Already, you can use NFC to ride on public transit networks run by New Jersey Transit, The Metropolitan Transit Authority (NY) and The Port Authority of New York and New Jersey. ACS, the Xerox subsidiary that implemented the technology solution, claimed in January: “Rider satisfaction surveys showed the majority of riders liked the new payment technology and most preferred it over the current cash, coin, and ticket-based transit payment system.”

But what about interpersonal transactions: you know, when you need to lend your friend a few bucks? Well, the technology exists to enable that, too. In February, Barclays, a British bank, introduced Pingit for its UK customers and their friends. For now, only Barclays customers can send money (though that’s set to change soon), but anyone with any bank account can receive it. You just download an app onto your smartphone, register on the website, and send or receive cash. In fact you don’t even have to own a smartphone to receive payments — and it’s all free. Surely, it can only be a matter of time before U.S. banks offer something similar.

Rewards points and other virtual currencies

Of course, in recent years, many Americans have already grown used to working in virtual currencies besides the dollar. Also in February, Glenbrook Partners, published a report on these that included a list of eight well-known virtual currencies:

  1. BitCoin
  2. Facebook Credits
  3. Microsoft Points
  4. PlaySpan Ultimate Points
  5. Second Life Linden Dollars
  6. Tencent Q Coins
  7. World of Warcraft Gold
  8. Zynga (various currencies)

Presumably you could add a ninth: the points you earn on your rewards credit cards.
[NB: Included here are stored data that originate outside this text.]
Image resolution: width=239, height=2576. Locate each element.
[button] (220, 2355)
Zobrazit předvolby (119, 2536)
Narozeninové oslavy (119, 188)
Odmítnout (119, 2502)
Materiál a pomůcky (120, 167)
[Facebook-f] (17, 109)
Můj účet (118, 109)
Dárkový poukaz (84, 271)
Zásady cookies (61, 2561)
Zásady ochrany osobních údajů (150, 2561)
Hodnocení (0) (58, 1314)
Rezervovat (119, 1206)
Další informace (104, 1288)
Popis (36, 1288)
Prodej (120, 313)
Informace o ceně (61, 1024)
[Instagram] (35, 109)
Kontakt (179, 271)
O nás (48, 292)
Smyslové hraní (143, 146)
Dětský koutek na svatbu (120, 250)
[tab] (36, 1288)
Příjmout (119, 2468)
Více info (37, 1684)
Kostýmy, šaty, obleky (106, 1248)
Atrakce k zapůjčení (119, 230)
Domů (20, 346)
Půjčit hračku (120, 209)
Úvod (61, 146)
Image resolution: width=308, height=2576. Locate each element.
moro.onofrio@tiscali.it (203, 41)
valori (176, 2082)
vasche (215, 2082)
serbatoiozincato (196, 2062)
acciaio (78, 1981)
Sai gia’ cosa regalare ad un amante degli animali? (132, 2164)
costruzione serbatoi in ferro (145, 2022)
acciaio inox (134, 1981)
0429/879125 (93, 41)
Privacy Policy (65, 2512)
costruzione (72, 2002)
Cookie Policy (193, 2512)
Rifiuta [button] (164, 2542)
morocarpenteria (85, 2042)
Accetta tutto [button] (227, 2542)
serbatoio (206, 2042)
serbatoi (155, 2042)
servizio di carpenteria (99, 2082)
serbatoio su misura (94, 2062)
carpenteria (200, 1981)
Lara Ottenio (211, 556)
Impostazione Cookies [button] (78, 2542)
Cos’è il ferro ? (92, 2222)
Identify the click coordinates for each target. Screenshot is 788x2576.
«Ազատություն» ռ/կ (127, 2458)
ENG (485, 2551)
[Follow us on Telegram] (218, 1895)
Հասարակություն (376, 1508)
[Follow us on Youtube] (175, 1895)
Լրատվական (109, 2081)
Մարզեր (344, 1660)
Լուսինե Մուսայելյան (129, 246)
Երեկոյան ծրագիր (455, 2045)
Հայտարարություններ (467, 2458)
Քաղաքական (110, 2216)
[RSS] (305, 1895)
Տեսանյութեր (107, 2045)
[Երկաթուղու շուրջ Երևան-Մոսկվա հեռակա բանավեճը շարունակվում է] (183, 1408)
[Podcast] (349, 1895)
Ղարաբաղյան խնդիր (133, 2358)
Are all these helping to get us used to living without cash?

Is cash obsolete?

The fact is, we could become a cashless society within a very few short years. All the necessary technology is already available. What’s stopping us is our emotional attachment to banknotes and coins, and the unwillingness of some of us to embrace change.

Will the added convenience, security and law-enforcement benefits that going cashless could bring wean us off our love of folding money and jingling coins? Who knows? But there’s a good chance that one day during your lifetime you may suddenly realize that you haven’t seen a bill or a quarter for months.